When IT professionals gathered for a recent OpenStack conference in Austin, Texas, it was apparent that there was some buzz about network functions virtualization (NFV). As Data Center Knowledge described it in a recent article, NFV “stole the show,” with attendance at related sessions drawing twice as many crowds.
The draw appeared to be whether the new methodology for workload orchestration could influence data center architecture. It could be the solution to the challenges faced by many network teams — being challenged with configuration demands that could take weeks to meet. With newer approaches, like NFV, network virtualization (NV), and Software Defined Network (SDN), they are able to turn around network mobility solutions more effectively and quickly.
According to AFCOM State of the Data Center’s report, 83 percent of companies surveyed said they planned to implement or had already deployed SDN or some type of NFV by the end of 2016.
Here are some key things to know about NFV, NV and SDN:
Network virtualization or NV creates segments in an existing network, like a tunnel. Instead of physically connecting two domains within a network, NV is able to form a tunnel through the network to connect them. It eliminates the need to wire every new domain connection separately. It allows IT professionals to virtualize their infrastructure, enabling them to make changes on top of the existing infrastructure.
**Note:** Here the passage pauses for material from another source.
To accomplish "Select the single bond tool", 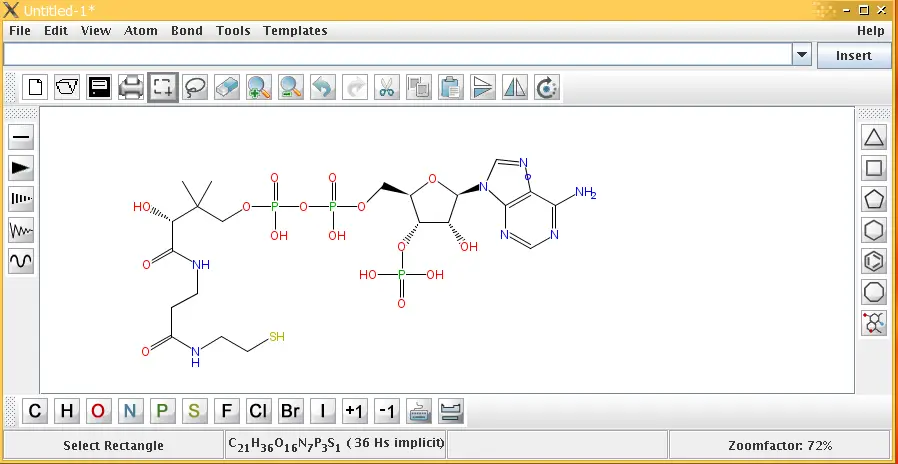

Network Functions Virtualization
NFV delivers an alternative path to designing, deploying and managing networking services. NFV separates network functions, like firewalling and intrusion detection, from proprietary hardware appliances — enabling them to run in software. It consolidates the networking components needed for a fully virtualized infrastructure and uses standard IT virtualization technologies.
Software Defined Networking
SDN provides users the ability to manage network services using software that makes the networks centrally programmable, therefore paving the way for quicker configuration. It makes the network programmable by separating the system that determines where traffic is sent from the underlying system that sends data to certain destinations.